Many will question what or what more can be done. FEMA has invested substantial resources in Puerto Rico post-Maria. And yet, the island suffers still. Tourism can help. Puerto Rico relies on tourism to fuel other industries. When we visited the island in January, we experienced incredible natural beauty, great hotels and restaurants, warm and welcoming people, and an island open for business. I encourage anyone interested in a week away in a tropical paradise to consider Puerto Rico. As you enjoy the surrounding environment, you will also support its revitalization.

Angela Dassow is an assistant professor of biology at Carthage College.

Categories: Op-Ed

One thought on “Op Ed: What I Learned in Puerto Rico”

  1. frank a schneiger says:

    Years ago, Puerto Rico called itself America’s “Shining Star,” and its smaller neighbor the U.S. Virgin Islands license plates bore the slogan “America’s Paradise.” Those days are long gone, and, unfortunately, tourism will not bring them back, especially in Puerto Rico. Puerto Rico is and has been an American colony for well over a century, and, contrary to popular belief, its treatment by the colonial power has not been much better than that of others with shabby and exploitative records.

    Its recent decline predates by at least a decade the devastation brought by the 2017 hurricanes. Since early in the new century, its economy has been in deep recession, an event driven by changes in U.S. tax law that led to a mass exodus of industries, especially pharmaceuticals, for greener, i.e., cheaper, pastures with better tax breaks. One result has been a massive flight of talent, especially young Puerto Ricans, who could see no future on an Island that they love.

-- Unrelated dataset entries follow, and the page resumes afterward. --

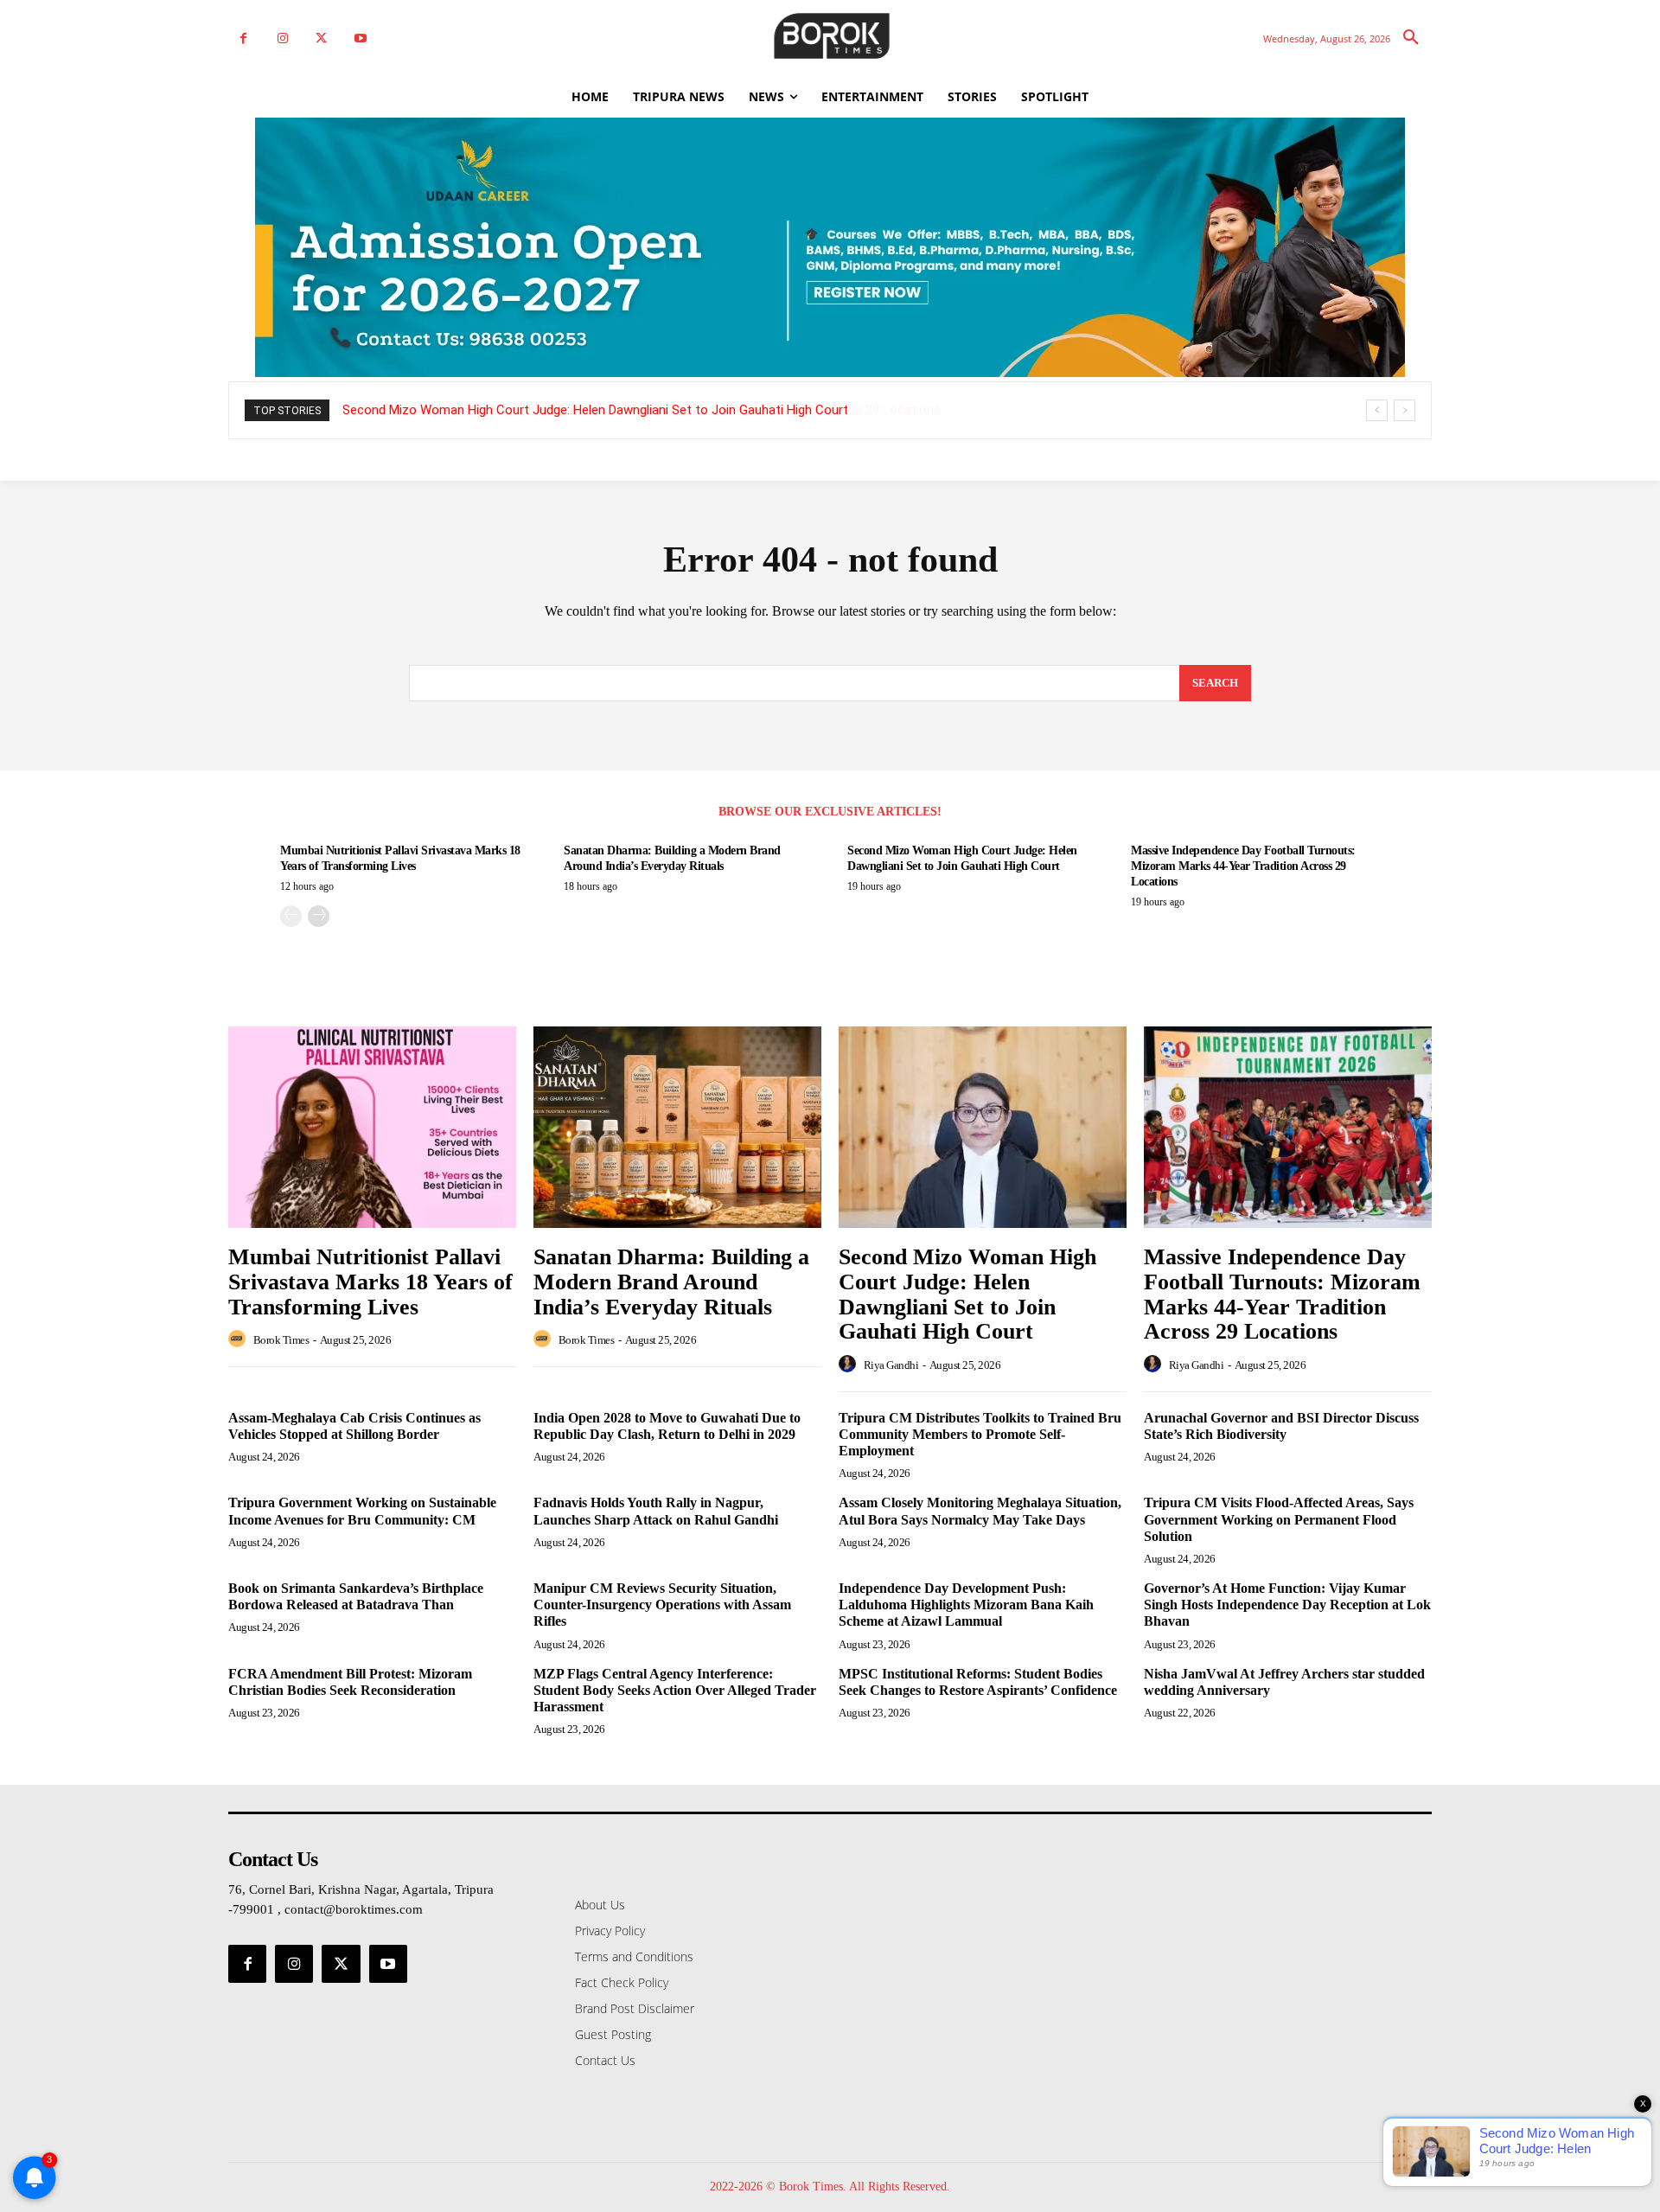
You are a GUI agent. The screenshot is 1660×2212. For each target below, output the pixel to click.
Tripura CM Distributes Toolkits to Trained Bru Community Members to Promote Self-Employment (980, 1434)
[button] (1411, 38)
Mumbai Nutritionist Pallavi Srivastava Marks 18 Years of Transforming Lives (370, 1281)
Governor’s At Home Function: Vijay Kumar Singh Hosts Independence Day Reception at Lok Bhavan (1287, 1604)
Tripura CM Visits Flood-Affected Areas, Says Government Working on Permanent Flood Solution (1279, 1519)
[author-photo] (239, 1339)
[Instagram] (282, 38)
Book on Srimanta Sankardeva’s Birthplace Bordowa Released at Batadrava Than (355, 1596)
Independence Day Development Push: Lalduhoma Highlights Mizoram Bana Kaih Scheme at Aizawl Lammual (966, 1604)
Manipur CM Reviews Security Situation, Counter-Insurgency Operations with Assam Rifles (662, 1604)
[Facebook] (243, 38)
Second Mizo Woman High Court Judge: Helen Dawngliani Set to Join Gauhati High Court (967, 1294)
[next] (1404, 410)
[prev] (1377, 410)
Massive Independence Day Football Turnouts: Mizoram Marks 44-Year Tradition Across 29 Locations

    The combination of economic decline, widespread corruption and government ineffectiveness have multiplied the impact of the catastrophic storms. Then, added to this tragedy, the storms came early in the tenure of Donald Trump and his nativist and racist administration. It should come as no surprise, given the treatment of California as a hostile country, that Trump and his helpers would seek to further victimize Puerto Rico, a task made simpler by the island’s governmental deficiencies. For people like them it is always easier to give a wounded dog a good kick than try to help it, especially if you are already a sadist and a bully. Just yesterday, Mr. Trump said, “the place is a mess, nothing works,” and they “only take from the USA,” as if they are not part of the USA. One of his helpers referred to Puerto Rico as “that country.”

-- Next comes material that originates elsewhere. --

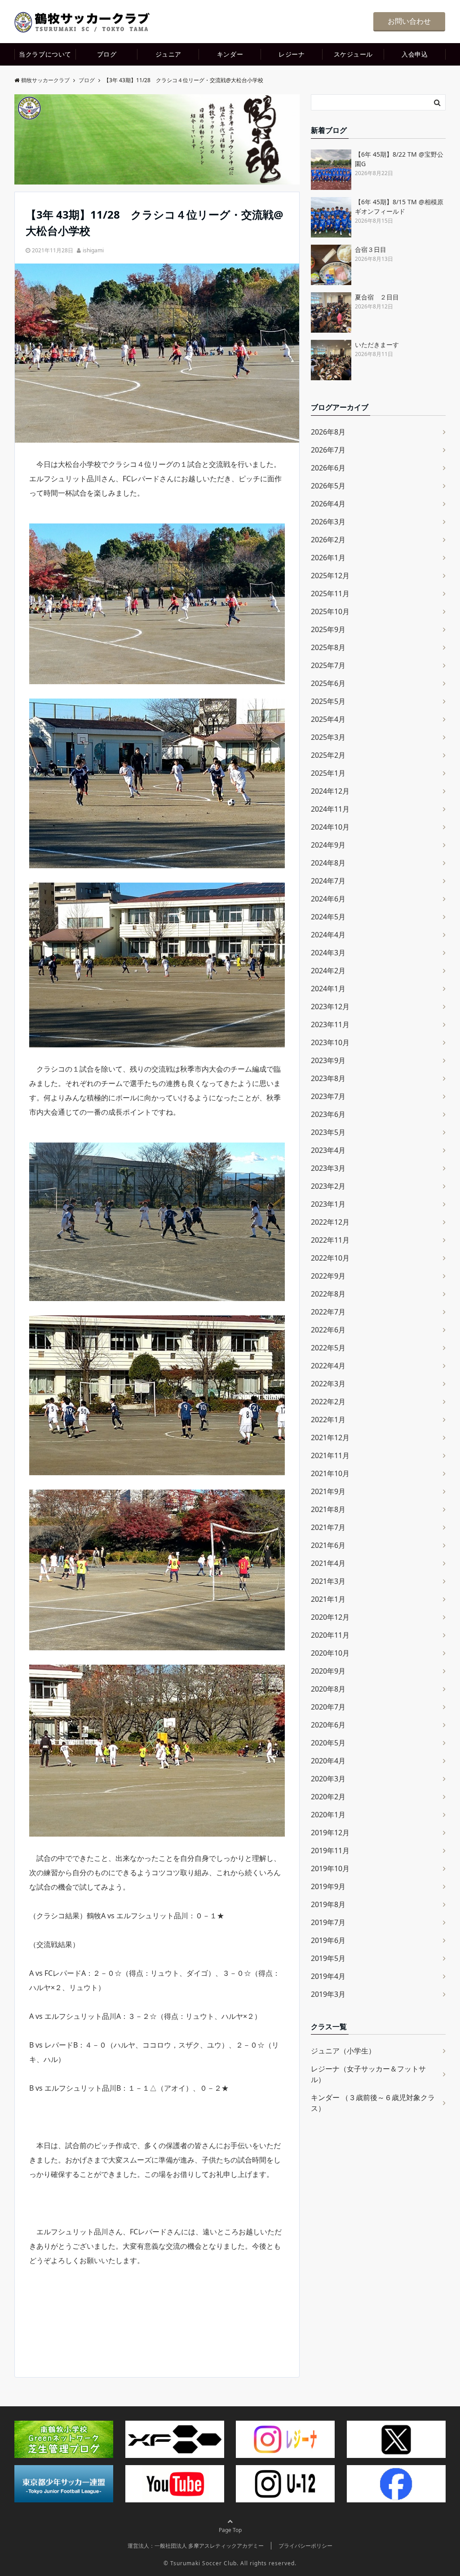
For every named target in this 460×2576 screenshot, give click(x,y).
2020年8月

    With respect to Dr. Dassow’s focus on the environment, in addition to the immediate and dire need for massive assistance and debt forgiveness – neither of which appears forthcoming – there are the multiple threats posed by climate change, including the near certainty of future powerful storms. Unless something dramatic is done, Puerto Rico’s future – and that of its smaller colonial neighbor, the Virgin Islands – is likely to be one of ongoing decline and depopulation.

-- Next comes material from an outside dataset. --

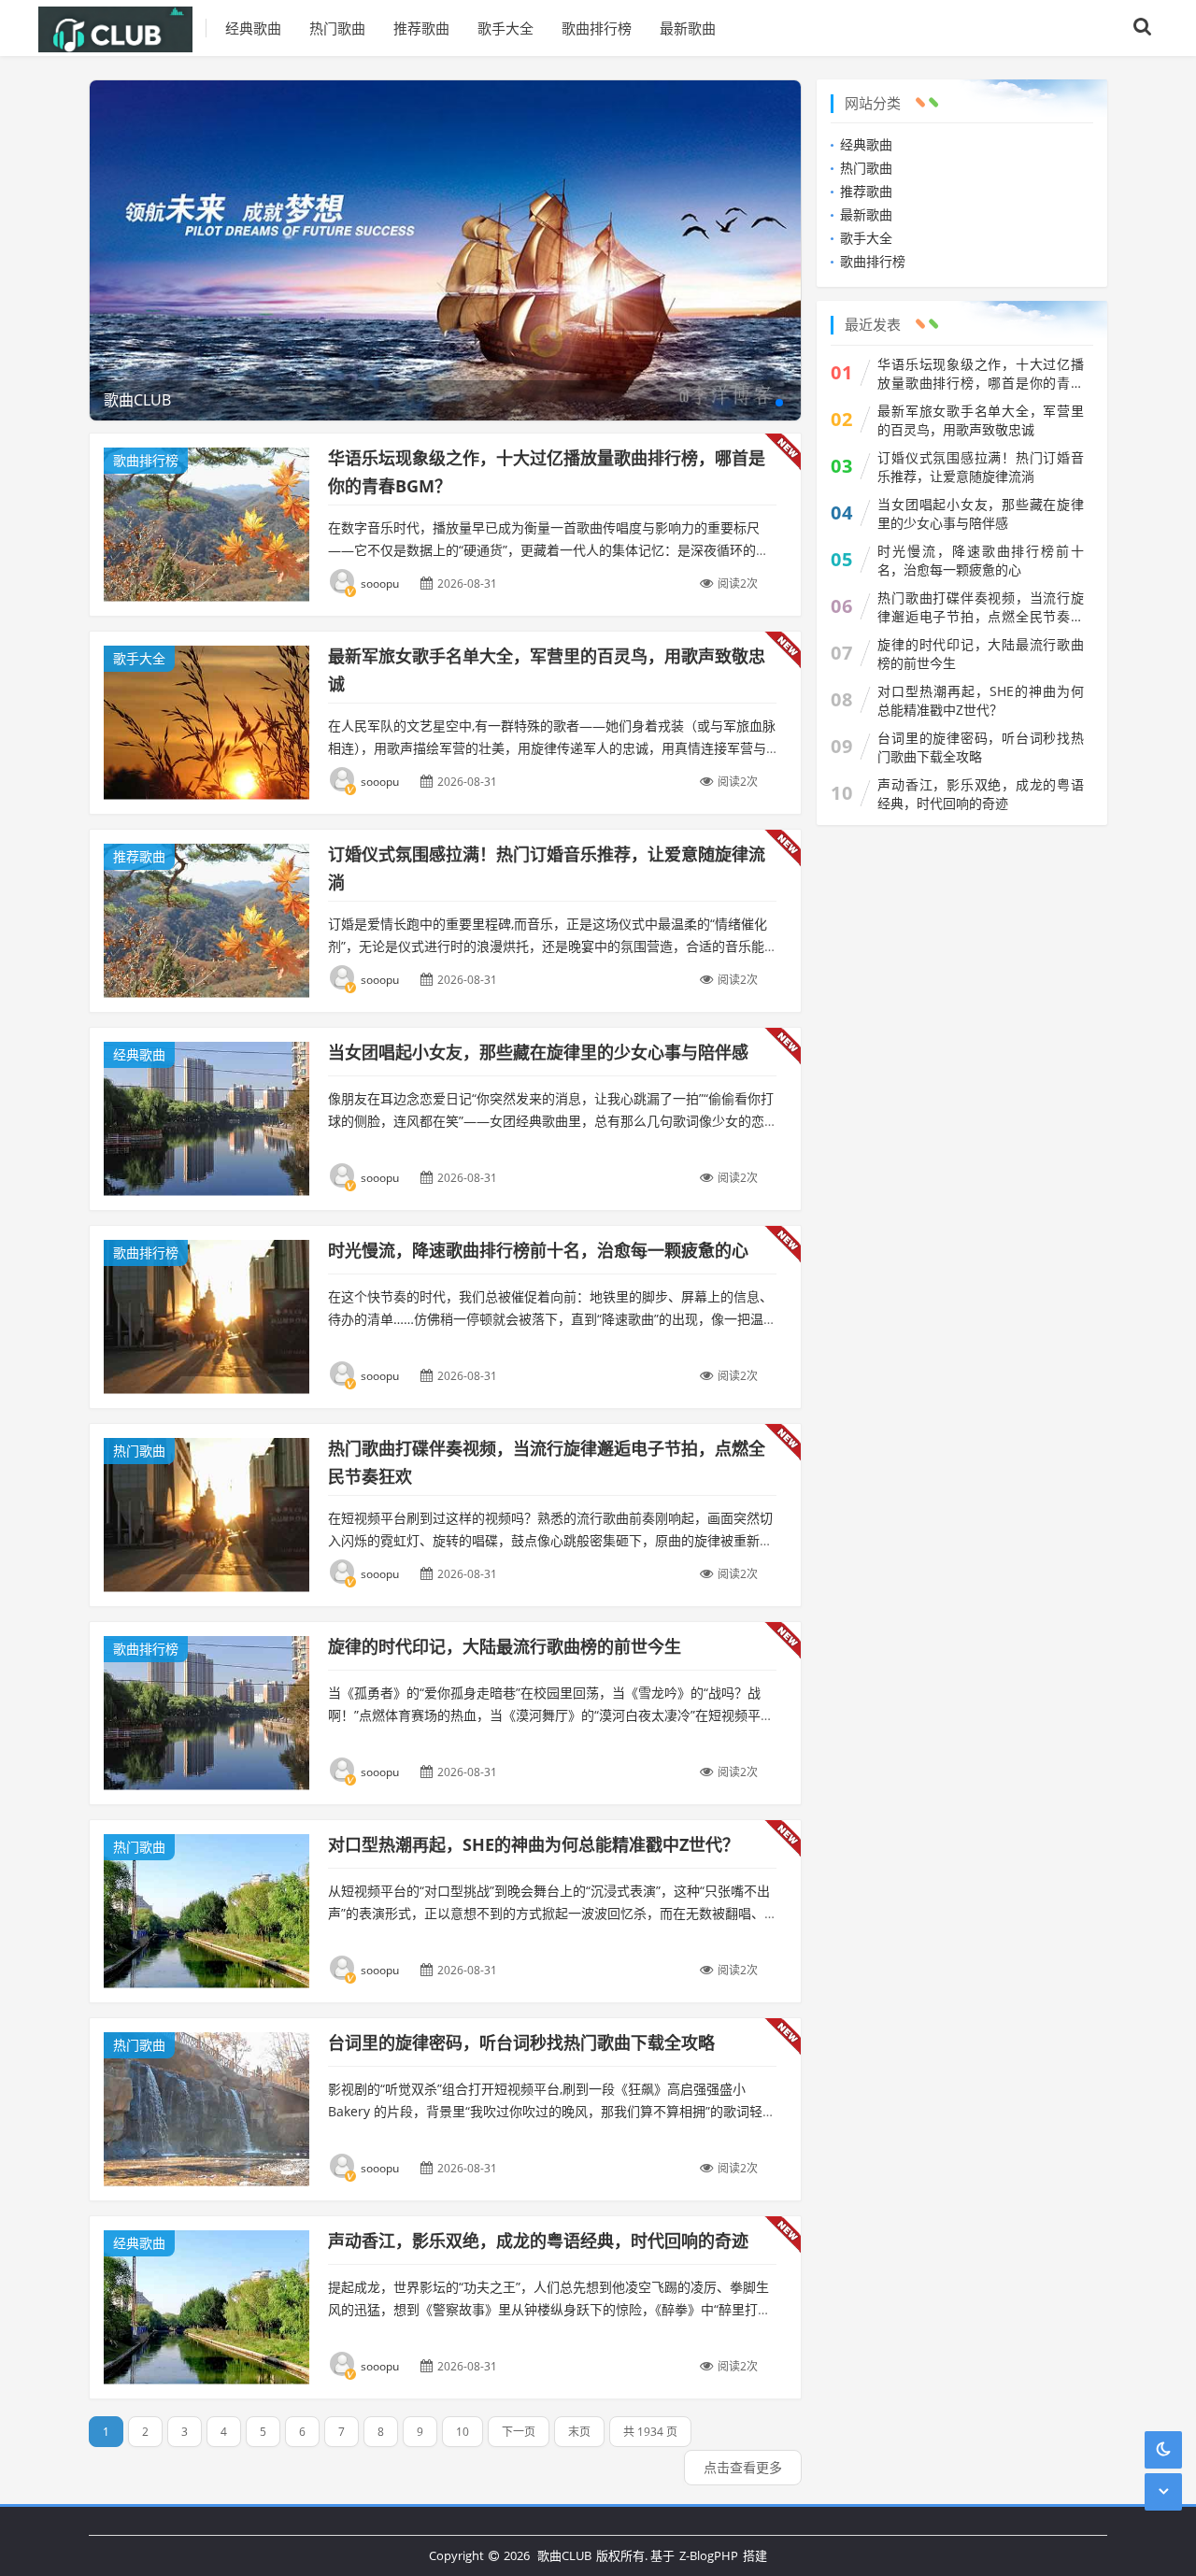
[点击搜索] (1142, 27)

    In addition, there is a near certainty that the Puerto Rican independence movement, usually hovering around 10% in polls, will become the dominant political movement in the near future, its symbol possibly being an extended middle finger pointed toward the mainland. It’s going to take a lot more than natural beauty and great hotels to change any of this. As a great thinker once said, “you can’t eat scenery.”